A quick personal update
I was recently diagnosed with ADHD at 38 years old.
If you know me IRL or online, it may seem like I’ve got my shit together, but I really don’t. You may even doubt I have this condition, and think I’m just making it up to get attention or have an excuse for being inconsistent around here. That’s totally fine with me.
Despite all my achievements in life, I’ve always felt different and that something was wrong with me, or that I lack something other people have. That high-functioning, high-achieving, perfectionist mask I didn’t realize I’ve been wearing my entire life is finally unraveling. And it’s ugly.
Most days I cycle through feelings of overwhelm and paralysis. My executive dysfunction is at its peak, my attention span non-existent. I tend to chase cheap dopamine all day, everyday. I struggle to get things done for myself and feel helpless most of the time.
But what dominates everything else is anger. I’m angry at myself for not being on top of things, for missing deadlines that matter to me, for starting hobbies and projects with enthusiasm only to abandon them halfway through. I’m angry at the world and the circumstances I’ve been put through — at a system that rewards a very specific type of brain function and makes the rest of us feel broken.
And then there’s shame. The shame is perhaps the hardest emotion to untangle because it’s been my constant companion for so long I barely recognized it as separate from myself. It’s the voice that says I’m lazy when I can’t start a task, that I’m careless when I make mistakes others don’t, that I’m weak when I need more support than seems reasonable. The shame tells me that everyone else figured out how to be an adult, and I’m still pretending.
My former therapist and psychiatrist refused the idea that I might have ADHD when I brought it up a few years ago. They were convinced I was just depressed and anxious because of my high-pressure job. Looking back, I can see how my symptoms were dismissed partly because I didn’t fit the hyperactive stereotype — I was the quiet kid who daydreamed, the student who could hyperfocus on interesting subjects but struggled to complete assignments.
I’ve experienced cycle after cycle of burnout throughout my career, and I don’t think I’ve ever fully recovered. Each time, I told myself I just needed to try harder, be more organized, develop better systems. What I didn’t realize was that I was fighting against my own brain’s wiring.
I’ve realized what has motivated me to appear “normal” all this time is fear. Fear of punishment for not getting good grades. Fear of being called stupid, lazy, and incompetent. Fear of being fired from my job. Fear of letting people down. Fear of not fitting in. Fear of getting found out. Fear that people will know I’m an impostor.
This fear became my engine, driving me to overcompensate in ways that were ultimately unsustainable. I worked twice as hard to produce the same results as my peers, developed elaborate systems to manage what should have been simple tasks, and became a perfectionist not out of high standards but out of terror that any mistake would reveal my fundamental inadequacy.

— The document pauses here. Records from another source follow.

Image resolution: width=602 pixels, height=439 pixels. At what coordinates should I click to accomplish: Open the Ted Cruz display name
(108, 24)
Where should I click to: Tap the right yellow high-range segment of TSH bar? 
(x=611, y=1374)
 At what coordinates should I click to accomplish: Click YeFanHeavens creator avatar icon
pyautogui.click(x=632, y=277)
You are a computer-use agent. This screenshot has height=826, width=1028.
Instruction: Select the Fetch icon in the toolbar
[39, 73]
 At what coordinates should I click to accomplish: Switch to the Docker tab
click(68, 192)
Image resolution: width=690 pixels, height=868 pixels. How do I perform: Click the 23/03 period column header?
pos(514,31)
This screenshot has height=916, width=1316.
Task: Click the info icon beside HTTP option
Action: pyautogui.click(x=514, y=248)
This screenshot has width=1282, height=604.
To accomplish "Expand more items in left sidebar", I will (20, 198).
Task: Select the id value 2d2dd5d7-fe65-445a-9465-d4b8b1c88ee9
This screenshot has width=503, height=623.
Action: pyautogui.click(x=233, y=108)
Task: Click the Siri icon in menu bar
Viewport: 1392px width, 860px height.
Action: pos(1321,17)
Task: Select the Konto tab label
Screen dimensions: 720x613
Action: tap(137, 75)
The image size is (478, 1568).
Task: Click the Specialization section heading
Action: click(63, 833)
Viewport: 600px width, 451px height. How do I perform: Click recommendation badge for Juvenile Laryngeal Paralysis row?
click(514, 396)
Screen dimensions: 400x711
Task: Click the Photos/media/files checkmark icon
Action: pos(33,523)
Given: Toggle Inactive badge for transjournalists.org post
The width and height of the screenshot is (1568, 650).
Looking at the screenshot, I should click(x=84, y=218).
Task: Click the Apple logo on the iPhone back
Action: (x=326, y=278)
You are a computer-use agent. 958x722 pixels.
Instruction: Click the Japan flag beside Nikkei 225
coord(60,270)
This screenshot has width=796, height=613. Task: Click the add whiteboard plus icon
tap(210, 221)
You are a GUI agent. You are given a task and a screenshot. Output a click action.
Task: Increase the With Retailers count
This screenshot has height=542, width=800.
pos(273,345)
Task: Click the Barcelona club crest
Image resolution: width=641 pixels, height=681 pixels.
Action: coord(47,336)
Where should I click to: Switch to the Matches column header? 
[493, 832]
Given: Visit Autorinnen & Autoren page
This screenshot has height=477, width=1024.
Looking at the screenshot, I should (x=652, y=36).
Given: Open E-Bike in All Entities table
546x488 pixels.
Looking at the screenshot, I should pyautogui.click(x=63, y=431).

What pains me the most is thinking about the what-could-have-beens. If I’d been diagnosed and treated earlier in life, who would I be today? All that effort and constant struggle to overcompensate for what I was “lacking” could have been avoided. Those missed opportunities in my career and personal growth, including the mistakes I keep repeating and never learning from because I didn’t know I was being held back by this condition.
I grieve for the younger version of myself who thought she was broken, who developed coping mechanisms that were really just elaborate forms of self-punishment. I wonder about the creative projects I never started because I was afraid I wouldn’t finish them, the risks I didn’t take because I was already using all my energy just to keep up with basic expectations.
So why am I sharing this with you, my dear readers? Selfishly, it feels good to finally write about what I’ve been going through and to put it out there. There’s relief in naming what has been unnamed for so long.
I’ve also been spending a lot of time on ADHD subreddits lately, reading stories about high-achieving women who’ve been diagnosed later in life — women in high-ranking positions at Fortune 500 companies, female founders, PhD’s, etc. etc, which makes me feel a little less alone. I wanted to share my story with you in case you're going through something similar, and hope that you feel seen.
I’m still figuring out what comes next. The diagnosis is both an ending and a beginning — the end of not knowing why things felt so hard, and the start of learning new ways to work with my brain rather than against it. I’m exploring medication, therapy, and trying to rebuild my relationship with productivity and self-worth.
Most days are still overwhelming. But now when I struggle to focus or feel paralyzed by a simple task, I have context instead of just shame. I’m learning that accommodating my brain’s needs isn’t giving up or making excuses — it’s finally treating myself with the same compassion I’d offer anyone else facing a challenge.
You are my community, and for that I am grateful. Thank you for listening, for sticking around, and for creating a space where stories like this can be shared.